Title : Sonophotocatalysis in advanced oxidation process: A short review
Abstract:
Sonophotocatalysis integrates ultrasonic cavitation, ultraviolet/visible irradiation, and a semiconductor photocatalyst to generate reactive oxygen species (e.g., hydroxyl radicals) that accelerate the oxidative degradation of aqueous pollutants. This review synthesizes published experimental and engineering studies to evaluate mechanistic synergy, performance gains, and practical barriers to scale-up. Ultrasound enhances mass transfer, promotes catalyst surface cleaning and dispersion, and produces localized high-temperature/pressure microenvironments; simultaneous photoexcitation of the semiconductor produces electron–hole pairs that further generate radical species. The combined action yields higher radical fluxes, faster degradation kinetics, and lower chemical dosing than either sonocatalysis or photocatalysis alone. We analyze reported parameters that control performance—ultrasound frequency and power, light wavelength and intensity, catalyst composition and morphology, reactor geometry, and water matrix effects—and summarize typical outcomes across pollutant classes (dyes, pharmaceuticals, endocrine disruptors, and persistent organics).
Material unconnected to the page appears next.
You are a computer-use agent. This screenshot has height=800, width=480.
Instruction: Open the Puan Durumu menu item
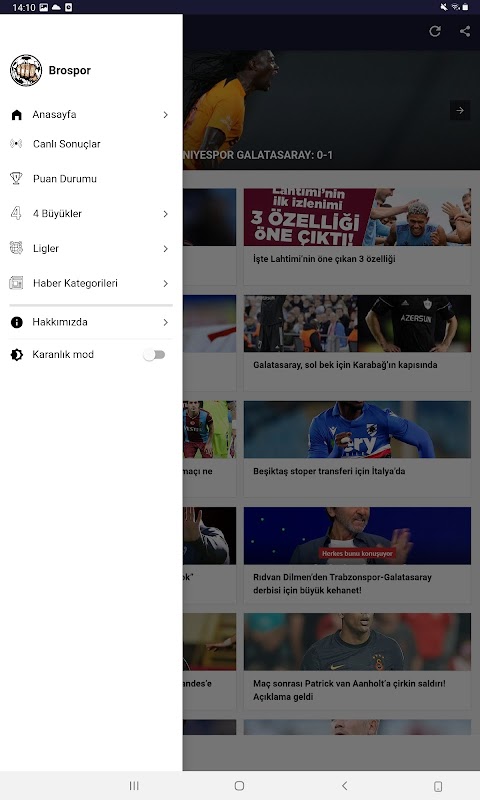pyautogui.click(x=91, y=179)
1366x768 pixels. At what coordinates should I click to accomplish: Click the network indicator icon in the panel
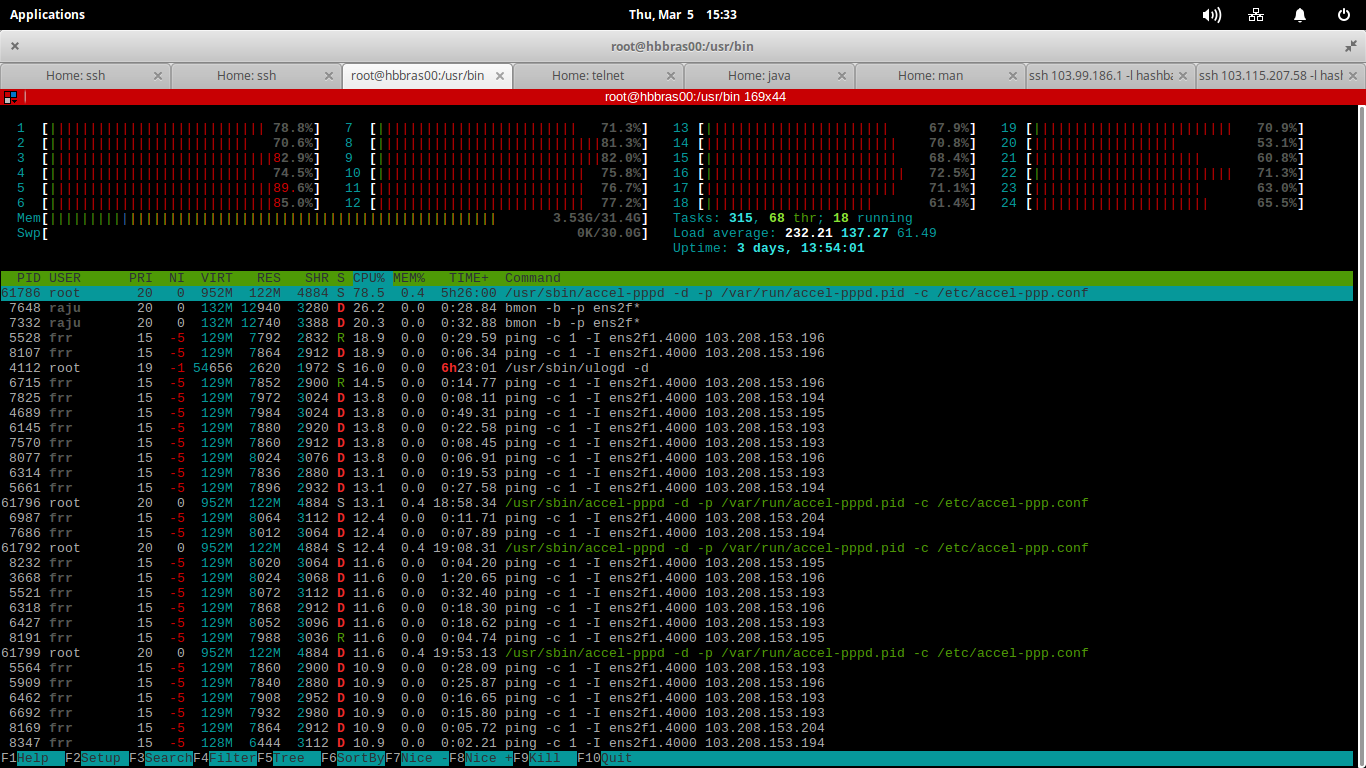(x=1256, y=15)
Laboratory studies consistently report synergistic rate enhancements and improved catalyst stability due to ultrasound-induced anti-fouling and deagglomeration. Key engineering challenges identified include energy efficiency of ultrasound at scale, uniform coupling of cavitation and irradiation in larger reactors, and economical catalyst recovery or immobilization for continuous operation. Based on the literature, we recommend targeted strategies for pilot and commercial development: optimize combined ultrasound and light regimes rather than treating them independently; design reactors that maximize spatial overlap of cavitation zones and illuminated regions; adopt immobilized, magnetic, or otherwise separable catalysts to simplify downstream handling; and perform pilot tests on real waters to quantify matrix effects and lifecycle energy balances. Sonophotocatalysis offers a promising pathway for intensified, low-temperature advanced oxidation with reduced reagent use, but realization at commercial scale will require integrated advances in reactor engineering, catalyst design, and energy optimization.
Keywords Sonophotocatalysis; cavitation; photocatalysis; advanced oxidation processes; reactor design; catalyst recovery; water treatment.